══ DOCUMENT PASSAGE

Specific examples of interest include Gamma processes, Brownian Motions, continuous time branching processes…

Continuous-time stochastic processes with stationary independent increments are known as Lévy processes. […]it was seen that processes with independent increments are described by three terms — the covariance structure of the Brownian motion component, a drift term, and a measure describing the rate at which jumps occur. Being a special case of independent increments processes, the situation with Lévy processes is similar.[…]

A d-dimensional Lévy process $$\Lambda(\cdot)$$ is a stochastic process indexed by $$\bb{R}$$ taking values in $${\mathbb R}^d$$ such that it possesses

1. independent increments: $$\Lambda(t)-\Lambda(s)$$ is independent of $$\{\Lambda(u)\colon u\le s\}$$ for any $$s<t.$$

2. stationary increments: $$\Lambda({s+t})-\Lambda(s)$$ has the same distribution as $$\Lambda(t)-\Lambda(0)$$ for any $$s,t>0.$$

3. continuity in probability: $$\Lambda(s)\rightarrow \Lambda(t)$$ in probability as $$s\rightarrow t.$$

For a more thorough presentation, see e.g. (Appl09).

════

**TASKS TO PERFORM:**
1. Please set down the passage on Lévy processes word for word, starting at "A d-dimensional Lévy" and ending at "see e.g. (Appl09).".
2. Answer these questions from the passage on Lévy processes:
(a) What three terms describe processes with independent increments?
(b) In what space does a d-dimensional Lévy process take its values?
(c) Which source does the passage point to for a more thorough presentation?
3. Decide whether each statement agrees with the passage on Lévy processes:
(a) Lévy processes have stationary independent increments.
(b) Gamma processes are among the specific examples of interest.
(c) Lévy processes are presented as a generalization of independent increments processes.
The material that follows the passage on Lévy processes is separate from it.

══ RECORDED INFORMATION

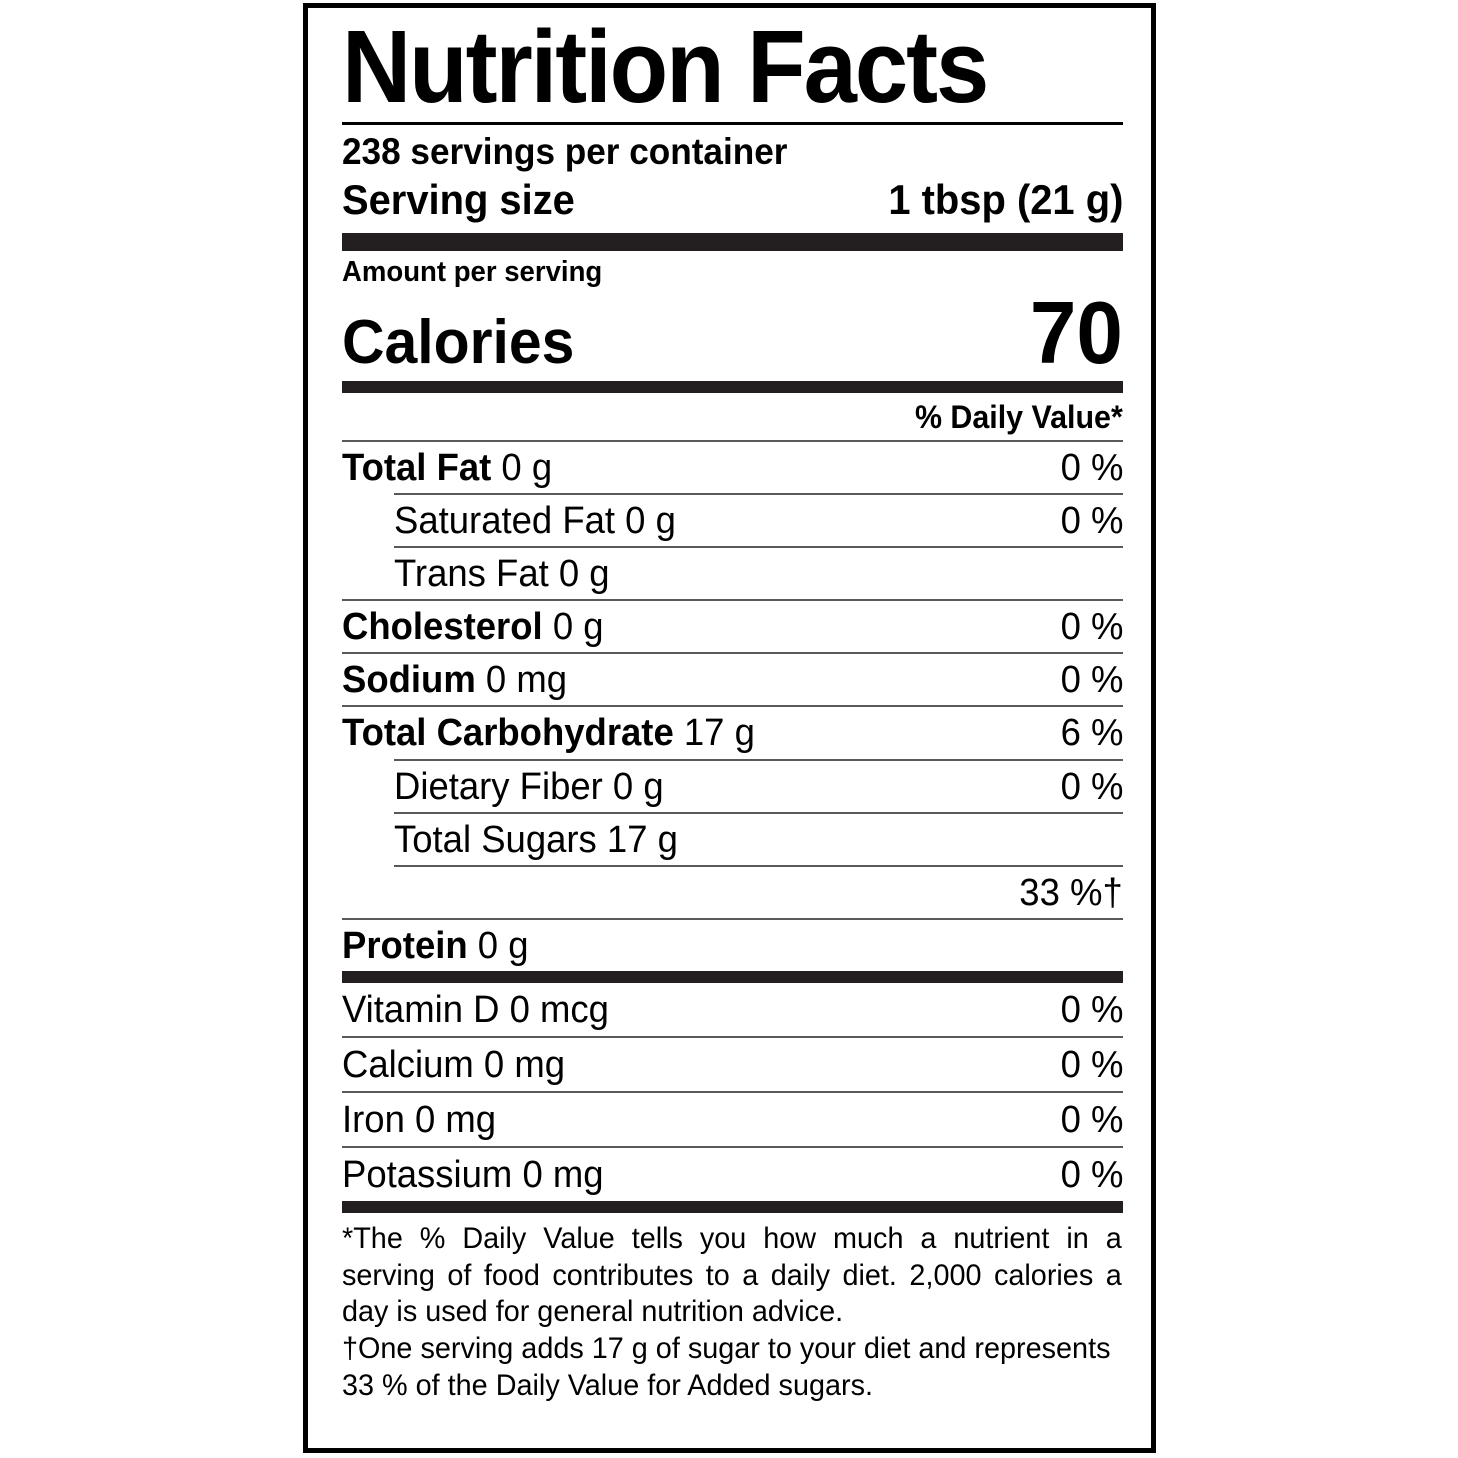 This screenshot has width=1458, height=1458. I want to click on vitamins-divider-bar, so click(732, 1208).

════

**ANSWERS FOR THE TASKS:**
1.
A d-dimensional Lévy process $$\Lambda(\cdot)$$ is a stochastic process indexed by $$\bb{R}$$ taking values in $${\mathbb R}^d$$ such that it possesses

1. independent increments: $$\Lambda(t)-\Lambda(s)$$ is independent of $$\{\Lambda(u)\colon u\le s\}$$ for any $$s<t.$$

2. stationary increments: $$\Lambda({s+t})-\Lambda(s)$$ has the same distribution as $$\Lambda(t)-\Lambda(0)$$ for any $$s,t>0.$$

3. continuity in probability: $$\Lambda(s)\rightarrow \Lambda(t)$$ in probability as $$s\rightarrow t.$$

For a more thorough presentation, see e.g. (Appl09).

2.
(a) The covariance structure of the Brownian motion component, a drift term, and a measure describing the rate at which jumps occur.
(b) ℝ^d.
(c) (Appl09).

3.
(a) Yes: "Continuous-time stochastic processes with stationary independent increments are known as Lévy processes."
(b) Yes: "Specific examples of interest include Gamma processes"
(c) No: "Being a special case of independent increments processes"